*Exercise brief:*
All lines from the one containing "Image resolution: width=1200" through the final line of the records below should be reproduced exactly, with the pictures left out.

Records from a data collection
= = = = =

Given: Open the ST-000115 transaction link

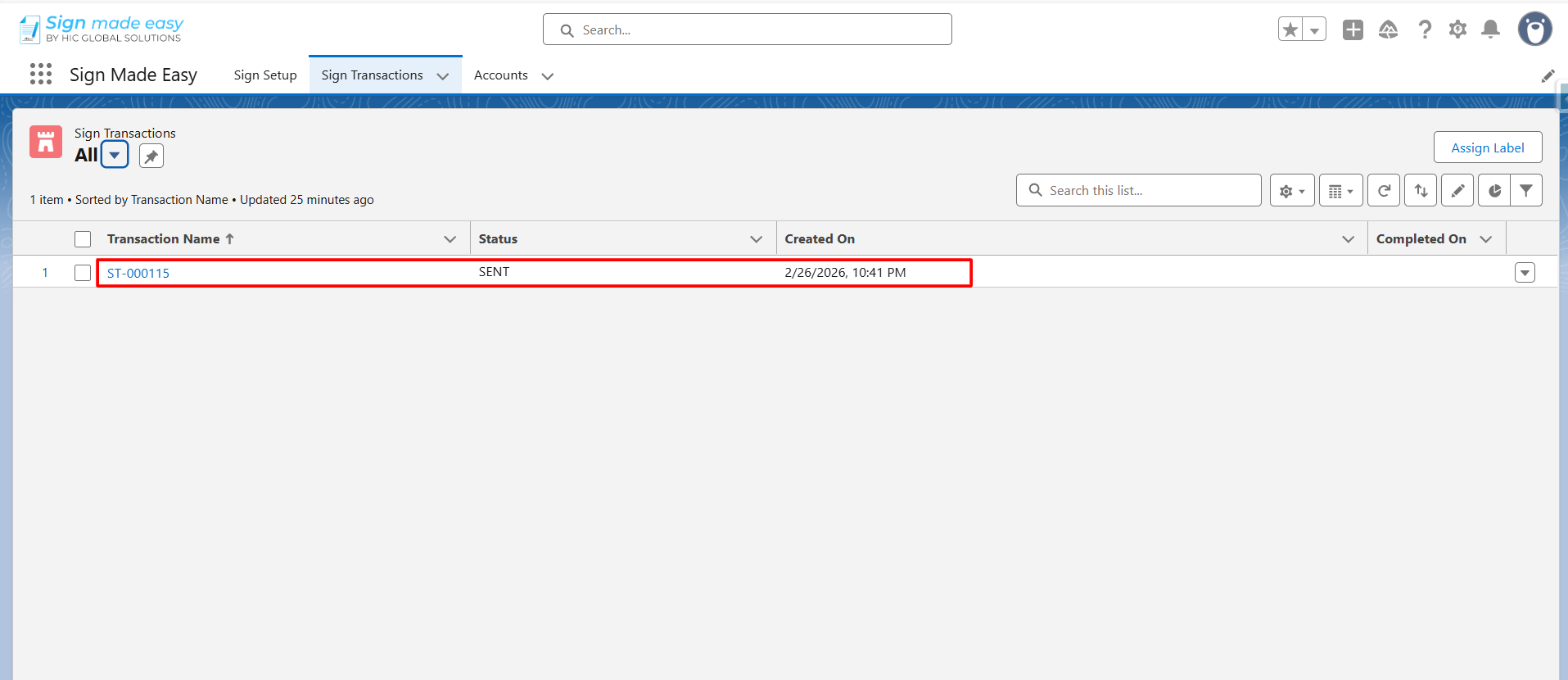Looking at the screenshot, I should coord(138,274).
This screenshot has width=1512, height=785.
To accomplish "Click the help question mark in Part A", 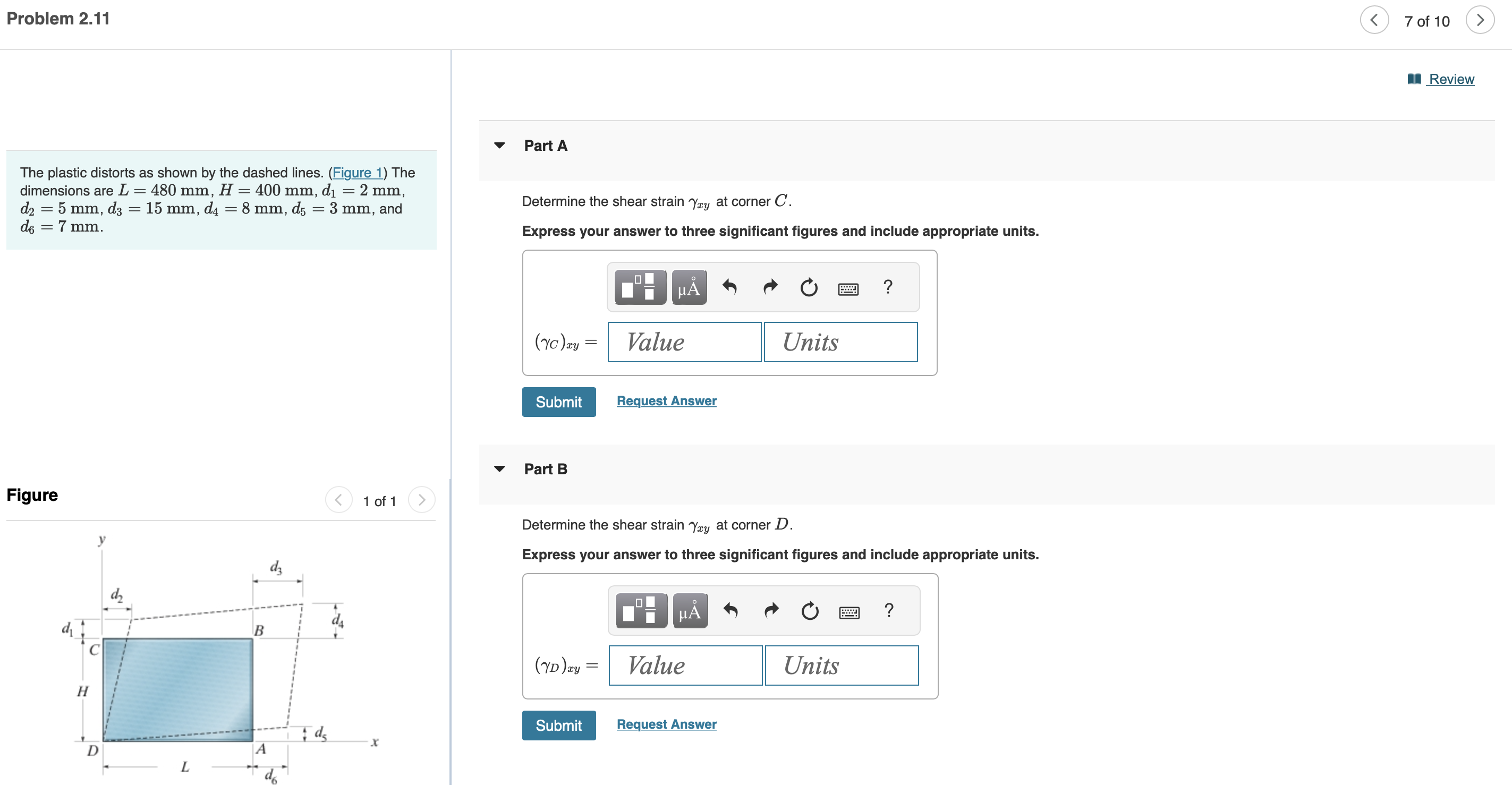I will (x=887, y=287).
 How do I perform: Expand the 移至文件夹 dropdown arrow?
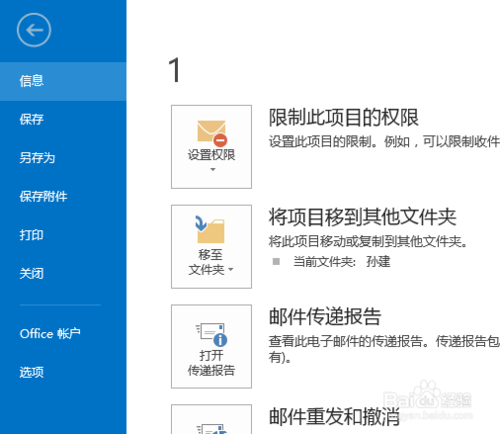point(231,269)
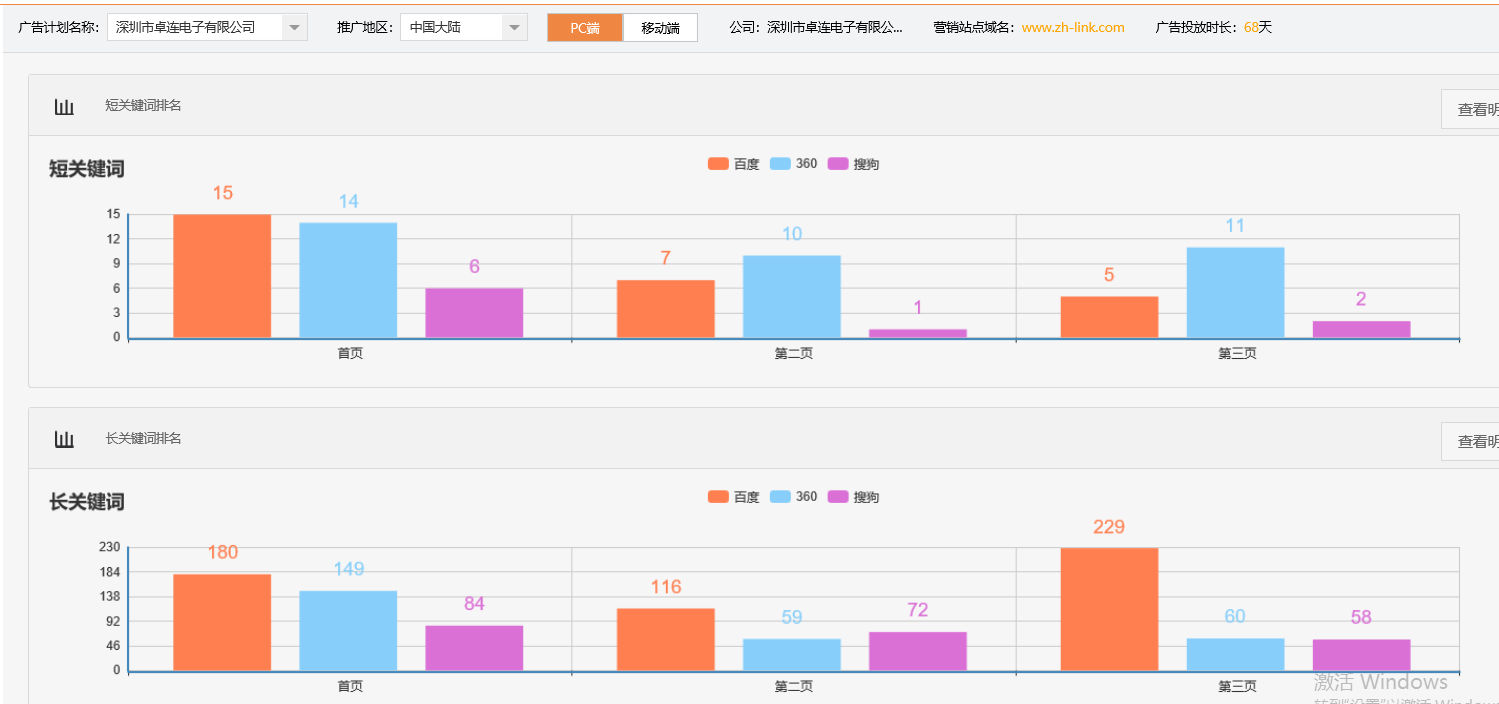
Task: Open the 广告计划名称 dropdown arrow
Action: (294, 28)
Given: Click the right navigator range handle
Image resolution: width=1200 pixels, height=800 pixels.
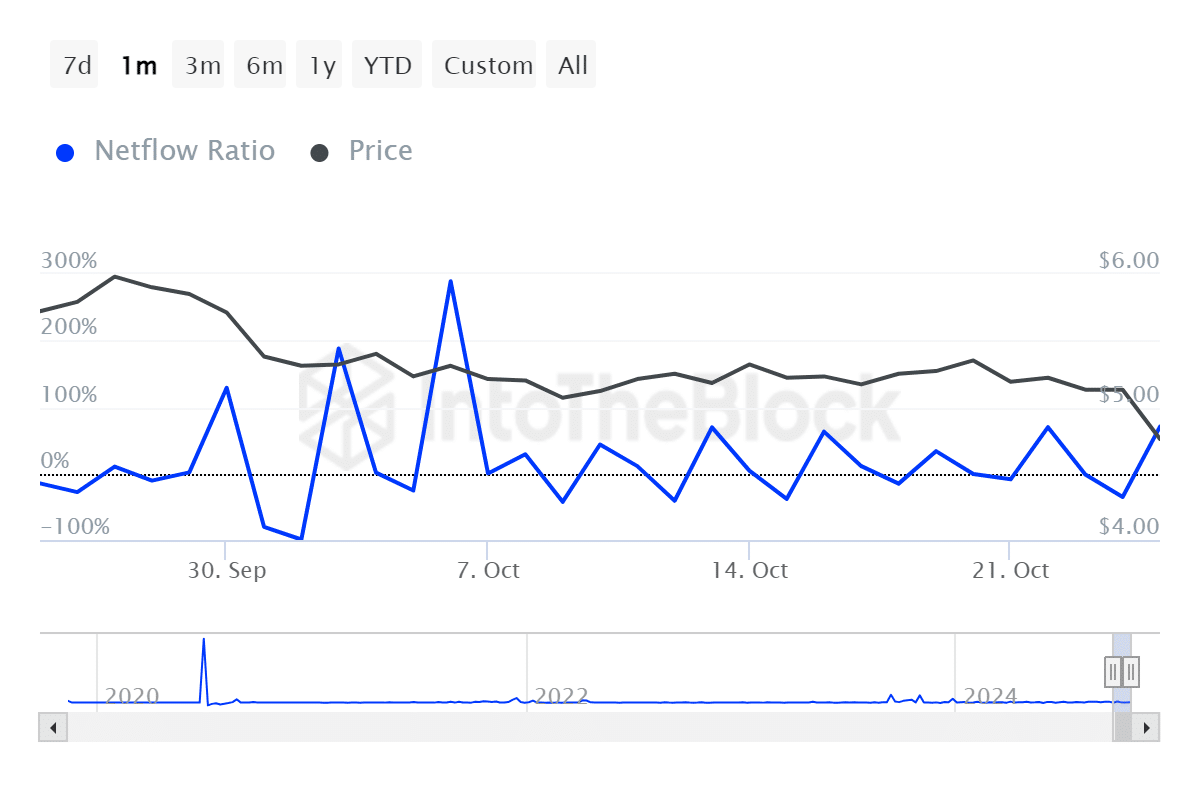Looking at the screenshot, I should pyautogui.click(x=1131, y=671).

= = = = =

*Solved problem:*
Image resolution: width=1200 pixels, height=800 pixels.
Looking at the screenshot, I should pyautogui.click(x=1131, y=671).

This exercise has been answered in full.